The patience my grandmother taught me has served me well through the years. While my daughter was growing up, I took her for long walks through the wooded area behind our home in Northern Michigan, naming the fields of spring flowers, or sitting on a rock by Lake Superior explaining how the great glaciers shaped and carved our land. We pressed wildflower sprigs between pages of her picture books and glued bright autumn leaves into a scrapbook. I consulted my Trees of Michigan guide, and we sat cross-legged on the floor matching the leaves to their names.
Senara is seventeen now and living with her father up north. As she entered her teenage years, her interests centered more on clothes, television shows, and spending time with her friends. When she comes home for visits in the summer, she sits for hours in front of a computer screen chatting online, or curls up on her bed with her cell phone, texting messages back and forth to her boyfriend. I worry she is forgetting my teachings about nature and no longer noticing or finding harmony in the beauty surrounding her: spring rain, a full moon sailing above the trees at night, the first red-winged blackbird swooping down when there is still a trace of snow on the ground.
She attends high school where we used to live in the Upper Peninsula of Michigan. The other evening she called me as she was driving home. It was late at night and dark along her road, so she kept the speakerphone on until she reached her dad’s house safely. When she got out of the car, she was suddenly silent.
“Are you still there?” I ask. I could hear the soft rustle of her clothes and crunch of her boots in the snow.
“Yes,” she says. “I was just looking up at the sky. Mom, it’s so beautiful. The stars are so brilliant tonight. It’s amazing!”

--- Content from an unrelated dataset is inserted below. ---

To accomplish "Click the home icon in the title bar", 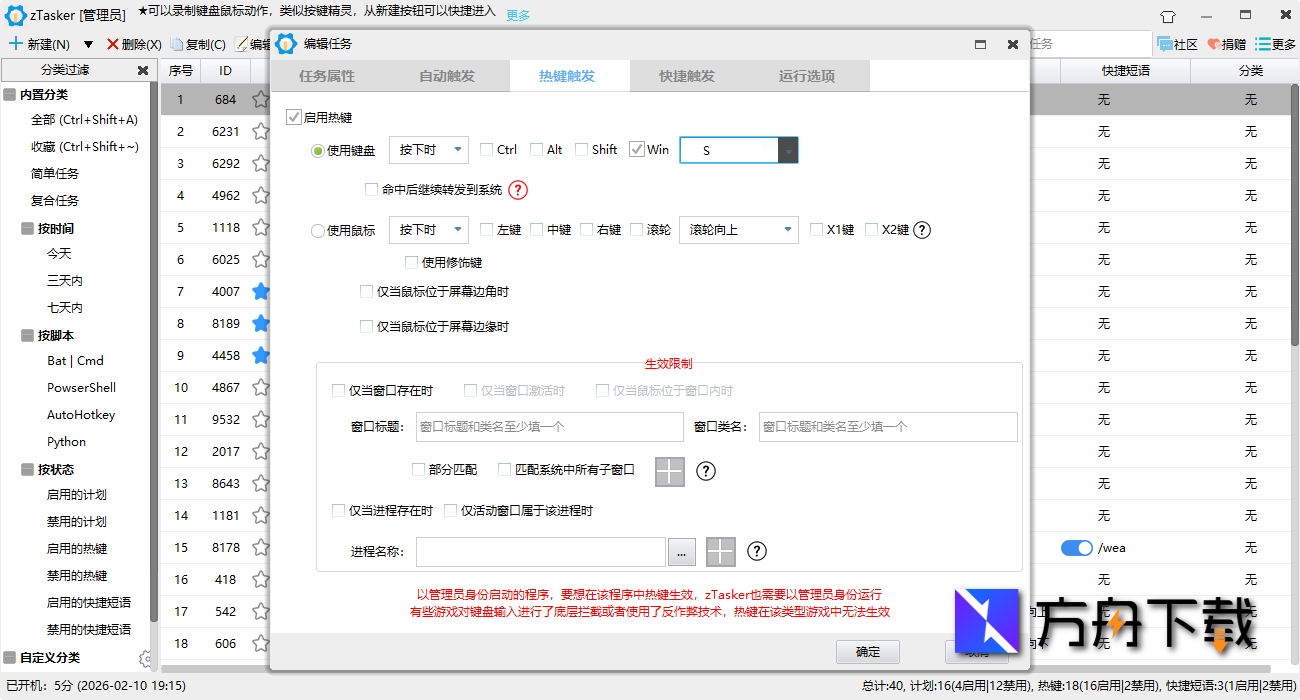I will click(x=1167, y=15).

I turn off my kitchen light and go out on the back deck in the chill air. The constellations are not as clear as up north due to the nearby lights of the city, but she is right – the sky is filled with stars.
“If you wait a while, you might see a shooting star,” I tell her.

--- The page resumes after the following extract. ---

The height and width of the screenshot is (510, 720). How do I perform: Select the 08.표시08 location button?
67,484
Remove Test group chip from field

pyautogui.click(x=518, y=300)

“Maybe, you will see the same one,” she says.
As we stand waiting patiently, separated by distance, in different latitudes, I feel my grandmother’s presence. I remember her sending me sky charts during the winter months and naming the constellations when we sat on her porch in the summer dark.

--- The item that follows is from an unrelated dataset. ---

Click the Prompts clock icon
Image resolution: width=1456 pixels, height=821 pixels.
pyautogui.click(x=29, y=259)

I visualize Senara, hair tucked under her Stormy Kromer hat, one hand covered by a wooly mitten shading her eyes as she tilts her head back. I wonder—if I were with her, would I see her the same way my grandmother saw me? Does my daughter hear me the way I heard my grandmother? There is, however, one thing I do know: Grandmother’s teachings are alive tonight as we gaze up at the stars.